As the crisis has continued to heighten, however, and we’ve entered into a state of emergency, my fascination has turned to worry and anxiety. Family members have been impacted by job losses, so many people continue to become sick and to die. The hypothetical has become very real and the real is scary. As a result, I’ve been struggling to sleep at night. I’ve often woken up early in the morning with panicked thoughts of people in hospital ICUs gasping for breath, of families struggling to make ends meet because of lack of income, of people on the streets becoming ill with nowhere to go and no one to care for them.

I am coping by doing what we are supposed to do: social distancing and connecting with people virtually. I’m focusing on completing my schoolwork. I’m praying with my community and doing my part to take care of them and myself. I’m not able to go out and volunteer as I am accustomed to doing, but I can prepare food for the homeless and give to the organizations that serve them and others in need. It doesn’t feel like enough but it’s all I can do in this moment. I am so grateful to those who are able to be present to people in need right now.

Gradually, my worries and anxieties are being relieved, or at least, better managed. They are embedded in my personal prayer and in my community’s communal prayer. They motivate the little actions I take each day to contribute to the overall sense of goodness in the world. For the past several days, I have felt a sense of steadiness. Not a complacency, but a stability and a quiet trust.  

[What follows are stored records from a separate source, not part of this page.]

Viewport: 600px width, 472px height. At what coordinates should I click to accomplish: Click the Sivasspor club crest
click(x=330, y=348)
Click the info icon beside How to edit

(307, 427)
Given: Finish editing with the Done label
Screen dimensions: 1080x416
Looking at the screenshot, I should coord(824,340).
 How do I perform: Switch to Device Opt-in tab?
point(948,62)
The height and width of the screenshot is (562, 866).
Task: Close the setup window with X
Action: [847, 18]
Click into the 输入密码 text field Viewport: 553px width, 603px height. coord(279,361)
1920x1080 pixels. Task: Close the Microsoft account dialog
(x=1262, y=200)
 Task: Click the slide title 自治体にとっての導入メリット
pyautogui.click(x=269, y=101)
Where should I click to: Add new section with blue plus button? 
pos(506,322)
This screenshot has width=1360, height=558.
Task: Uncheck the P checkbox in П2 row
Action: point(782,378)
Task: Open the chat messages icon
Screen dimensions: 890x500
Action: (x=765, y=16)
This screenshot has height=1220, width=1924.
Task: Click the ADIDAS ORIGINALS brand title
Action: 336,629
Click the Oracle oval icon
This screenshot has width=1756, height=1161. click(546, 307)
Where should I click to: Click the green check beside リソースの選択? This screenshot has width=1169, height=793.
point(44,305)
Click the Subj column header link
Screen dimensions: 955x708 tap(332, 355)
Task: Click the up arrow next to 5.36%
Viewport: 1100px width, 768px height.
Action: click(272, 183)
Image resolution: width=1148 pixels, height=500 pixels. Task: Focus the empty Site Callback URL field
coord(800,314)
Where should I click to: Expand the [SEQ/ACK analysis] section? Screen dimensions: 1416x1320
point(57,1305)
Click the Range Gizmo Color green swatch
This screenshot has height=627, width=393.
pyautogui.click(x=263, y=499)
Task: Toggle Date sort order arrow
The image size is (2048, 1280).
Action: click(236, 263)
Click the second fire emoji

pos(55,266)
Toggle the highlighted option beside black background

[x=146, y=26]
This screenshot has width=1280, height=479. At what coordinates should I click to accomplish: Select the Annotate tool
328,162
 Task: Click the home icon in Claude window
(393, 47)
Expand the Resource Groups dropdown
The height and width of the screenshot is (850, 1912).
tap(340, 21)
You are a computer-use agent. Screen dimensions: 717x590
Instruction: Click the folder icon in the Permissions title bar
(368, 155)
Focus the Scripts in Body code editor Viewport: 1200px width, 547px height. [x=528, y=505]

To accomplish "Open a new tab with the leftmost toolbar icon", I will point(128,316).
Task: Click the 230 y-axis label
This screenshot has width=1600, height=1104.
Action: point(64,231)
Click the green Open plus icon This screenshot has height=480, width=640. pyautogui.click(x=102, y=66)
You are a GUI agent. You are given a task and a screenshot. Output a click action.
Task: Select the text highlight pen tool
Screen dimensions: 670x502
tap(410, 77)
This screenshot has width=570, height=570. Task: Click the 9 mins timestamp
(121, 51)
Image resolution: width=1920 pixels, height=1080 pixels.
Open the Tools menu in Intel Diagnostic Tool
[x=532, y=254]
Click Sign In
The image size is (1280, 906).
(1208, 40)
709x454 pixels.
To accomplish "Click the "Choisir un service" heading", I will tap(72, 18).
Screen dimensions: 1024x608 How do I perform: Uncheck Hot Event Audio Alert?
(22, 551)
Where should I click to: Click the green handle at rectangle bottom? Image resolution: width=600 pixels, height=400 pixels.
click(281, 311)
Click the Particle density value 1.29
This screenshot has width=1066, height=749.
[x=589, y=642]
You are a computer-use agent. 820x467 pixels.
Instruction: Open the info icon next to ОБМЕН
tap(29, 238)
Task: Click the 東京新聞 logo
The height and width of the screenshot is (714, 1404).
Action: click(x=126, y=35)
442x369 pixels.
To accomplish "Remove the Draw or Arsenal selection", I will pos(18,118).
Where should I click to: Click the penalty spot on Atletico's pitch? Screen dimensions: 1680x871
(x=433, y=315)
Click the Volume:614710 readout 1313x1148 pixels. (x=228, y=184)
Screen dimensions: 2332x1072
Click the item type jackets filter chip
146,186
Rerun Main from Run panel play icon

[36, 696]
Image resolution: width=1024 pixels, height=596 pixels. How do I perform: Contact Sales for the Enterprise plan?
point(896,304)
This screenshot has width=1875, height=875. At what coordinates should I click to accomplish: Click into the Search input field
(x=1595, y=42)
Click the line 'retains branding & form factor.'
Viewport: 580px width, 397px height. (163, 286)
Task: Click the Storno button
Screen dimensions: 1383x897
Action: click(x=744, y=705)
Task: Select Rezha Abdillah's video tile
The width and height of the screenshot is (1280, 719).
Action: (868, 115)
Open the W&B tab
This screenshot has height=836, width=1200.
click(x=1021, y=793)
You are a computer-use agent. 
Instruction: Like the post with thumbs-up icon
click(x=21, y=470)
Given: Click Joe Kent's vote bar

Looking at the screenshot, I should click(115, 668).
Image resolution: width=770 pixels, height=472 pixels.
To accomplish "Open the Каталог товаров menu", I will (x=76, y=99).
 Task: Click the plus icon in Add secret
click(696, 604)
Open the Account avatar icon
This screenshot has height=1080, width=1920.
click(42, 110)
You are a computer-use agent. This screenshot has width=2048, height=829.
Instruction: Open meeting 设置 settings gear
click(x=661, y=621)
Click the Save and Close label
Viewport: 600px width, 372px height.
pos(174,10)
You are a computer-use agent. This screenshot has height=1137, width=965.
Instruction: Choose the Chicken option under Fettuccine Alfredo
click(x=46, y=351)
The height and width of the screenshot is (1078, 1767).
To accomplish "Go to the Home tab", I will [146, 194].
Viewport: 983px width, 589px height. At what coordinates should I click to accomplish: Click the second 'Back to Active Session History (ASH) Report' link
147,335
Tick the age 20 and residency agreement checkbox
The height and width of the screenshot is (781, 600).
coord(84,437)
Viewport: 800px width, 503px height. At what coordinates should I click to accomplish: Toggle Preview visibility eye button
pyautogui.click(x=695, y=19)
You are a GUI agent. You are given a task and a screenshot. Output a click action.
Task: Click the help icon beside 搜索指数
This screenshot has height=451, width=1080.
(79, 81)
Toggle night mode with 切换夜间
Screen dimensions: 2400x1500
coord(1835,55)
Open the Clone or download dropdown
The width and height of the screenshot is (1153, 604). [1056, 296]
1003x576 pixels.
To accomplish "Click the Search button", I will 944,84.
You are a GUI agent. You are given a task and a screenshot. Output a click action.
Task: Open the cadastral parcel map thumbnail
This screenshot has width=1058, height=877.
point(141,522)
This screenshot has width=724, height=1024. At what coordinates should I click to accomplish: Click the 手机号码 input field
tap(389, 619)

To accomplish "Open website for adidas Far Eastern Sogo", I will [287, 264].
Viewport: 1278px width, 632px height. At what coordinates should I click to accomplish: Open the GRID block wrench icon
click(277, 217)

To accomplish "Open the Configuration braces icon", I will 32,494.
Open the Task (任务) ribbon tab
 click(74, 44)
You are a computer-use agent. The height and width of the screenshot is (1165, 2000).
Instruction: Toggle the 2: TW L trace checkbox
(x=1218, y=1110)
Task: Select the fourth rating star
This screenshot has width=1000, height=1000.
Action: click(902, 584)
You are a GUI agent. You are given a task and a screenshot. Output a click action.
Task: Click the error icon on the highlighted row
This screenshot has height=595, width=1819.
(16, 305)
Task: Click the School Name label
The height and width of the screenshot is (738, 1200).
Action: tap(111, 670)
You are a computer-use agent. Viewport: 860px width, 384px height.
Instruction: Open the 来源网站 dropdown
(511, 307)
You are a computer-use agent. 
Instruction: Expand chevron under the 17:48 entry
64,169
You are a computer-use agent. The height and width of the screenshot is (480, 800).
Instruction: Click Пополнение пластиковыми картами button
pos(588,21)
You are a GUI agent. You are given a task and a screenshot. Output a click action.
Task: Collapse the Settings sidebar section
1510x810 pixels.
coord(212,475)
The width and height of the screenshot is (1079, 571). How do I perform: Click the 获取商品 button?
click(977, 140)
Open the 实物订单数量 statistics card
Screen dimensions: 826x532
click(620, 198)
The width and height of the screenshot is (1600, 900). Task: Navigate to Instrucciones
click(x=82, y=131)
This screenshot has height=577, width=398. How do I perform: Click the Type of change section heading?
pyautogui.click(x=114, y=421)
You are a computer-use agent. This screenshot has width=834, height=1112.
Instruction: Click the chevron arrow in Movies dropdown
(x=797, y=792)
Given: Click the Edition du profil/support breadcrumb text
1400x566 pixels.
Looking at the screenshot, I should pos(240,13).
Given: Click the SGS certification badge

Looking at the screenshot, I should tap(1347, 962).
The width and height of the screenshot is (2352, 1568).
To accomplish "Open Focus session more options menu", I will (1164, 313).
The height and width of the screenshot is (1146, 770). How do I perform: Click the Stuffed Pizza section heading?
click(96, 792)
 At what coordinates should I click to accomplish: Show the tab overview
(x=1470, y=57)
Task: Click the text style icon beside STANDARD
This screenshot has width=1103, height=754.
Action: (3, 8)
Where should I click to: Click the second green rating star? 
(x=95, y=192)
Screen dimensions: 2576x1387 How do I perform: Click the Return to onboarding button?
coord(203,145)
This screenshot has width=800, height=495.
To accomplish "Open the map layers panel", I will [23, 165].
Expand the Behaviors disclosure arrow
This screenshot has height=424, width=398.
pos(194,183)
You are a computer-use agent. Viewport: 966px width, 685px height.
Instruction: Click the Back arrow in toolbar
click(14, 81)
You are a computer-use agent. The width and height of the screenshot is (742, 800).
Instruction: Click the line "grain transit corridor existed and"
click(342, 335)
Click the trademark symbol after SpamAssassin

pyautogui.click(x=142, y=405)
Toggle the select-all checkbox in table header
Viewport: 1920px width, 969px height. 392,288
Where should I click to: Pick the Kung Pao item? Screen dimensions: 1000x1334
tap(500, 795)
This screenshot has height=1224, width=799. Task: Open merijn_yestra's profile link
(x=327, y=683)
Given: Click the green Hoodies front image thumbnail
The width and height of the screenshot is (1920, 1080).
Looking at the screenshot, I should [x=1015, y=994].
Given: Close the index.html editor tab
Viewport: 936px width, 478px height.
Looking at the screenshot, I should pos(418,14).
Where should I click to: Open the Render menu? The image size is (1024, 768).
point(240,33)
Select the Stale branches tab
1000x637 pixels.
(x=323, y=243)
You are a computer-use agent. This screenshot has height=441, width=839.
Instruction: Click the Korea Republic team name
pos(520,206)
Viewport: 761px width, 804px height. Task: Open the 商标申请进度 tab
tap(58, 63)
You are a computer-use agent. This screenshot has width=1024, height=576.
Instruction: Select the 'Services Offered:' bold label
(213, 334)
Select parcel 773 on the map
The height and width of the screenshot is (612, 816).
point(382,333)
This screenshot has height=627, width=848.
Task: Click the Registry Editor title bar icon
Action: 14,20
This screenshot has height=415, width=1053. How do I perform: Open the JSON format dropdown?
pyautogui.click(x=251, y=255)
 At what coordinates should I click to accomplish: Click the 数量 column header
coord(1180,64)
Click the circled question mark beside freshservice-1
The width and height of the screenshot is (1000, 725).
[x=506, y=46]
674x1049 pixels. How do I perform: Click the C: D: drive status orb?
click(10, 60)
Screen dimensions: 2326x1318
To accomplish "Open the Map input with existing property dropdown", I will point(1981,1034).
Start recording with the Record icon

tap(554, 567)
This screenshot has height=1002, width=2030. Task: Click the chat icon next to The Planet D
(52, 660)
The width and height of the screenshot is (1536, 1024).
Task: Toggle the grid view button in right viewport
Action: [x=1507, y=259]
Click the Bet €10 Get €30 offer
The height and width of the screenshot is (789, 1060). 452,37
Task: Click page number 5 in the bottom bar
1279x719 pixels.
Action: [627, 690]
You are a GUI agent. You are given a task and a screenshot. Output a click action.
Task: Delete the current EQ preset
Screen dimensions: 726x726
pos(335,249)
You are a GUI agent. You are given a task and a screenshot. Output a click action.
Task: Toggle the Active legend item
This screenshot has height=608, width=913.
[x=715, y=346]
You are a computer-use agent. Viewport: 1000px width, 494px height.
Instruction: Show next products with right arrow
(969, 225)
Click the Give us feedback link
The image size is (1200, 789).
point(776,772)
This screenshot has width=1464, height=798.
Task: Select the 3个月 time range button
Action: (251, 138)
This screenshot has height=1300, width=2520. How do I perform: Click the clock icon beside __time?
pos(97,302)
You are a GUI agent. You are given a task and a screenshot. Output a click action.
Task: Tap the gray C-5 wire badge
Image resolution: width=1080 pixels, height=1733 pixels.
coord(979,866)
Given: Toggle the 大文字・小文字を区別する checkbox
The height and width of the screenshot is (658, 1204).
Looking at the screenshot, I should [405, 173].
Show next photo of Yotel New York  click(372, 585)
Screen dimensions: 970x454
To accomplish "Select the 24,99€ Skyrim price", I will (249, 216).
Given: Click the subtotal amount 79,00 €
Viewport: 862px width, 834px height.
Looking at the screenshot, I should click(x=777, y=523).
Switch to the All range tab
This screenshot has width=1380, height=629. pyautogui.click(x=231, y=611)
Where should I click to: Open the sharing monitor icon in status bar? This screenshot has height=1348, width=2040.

The truth is that this time is a jumble. It is simultaneously a time of all sorts of things. It is a time of suffering: of anguish over rising illness and death, of economic devastation, and separation from loved ones. It is also a time of blessing: of connection and unexpected tenderness found in emails and phone calls, in the outpouring of gifts from musicians and artists to bolster our spirits, and the celebrations of daily life (birthdays, anniversaries and feast days). It is definitely a time of disruption and adjustment as our routines change and we figure out new ways to live, even if only temporarily. It is, I hope, a time of greater introspection and reflection: what does it mean to be human today?

Finally, what brings me the most hope and joy in this time of global suffering is the discovery of all of the diverse ways, large and small, that we can do good together, for each other, and that we are doing it an unprecedented way.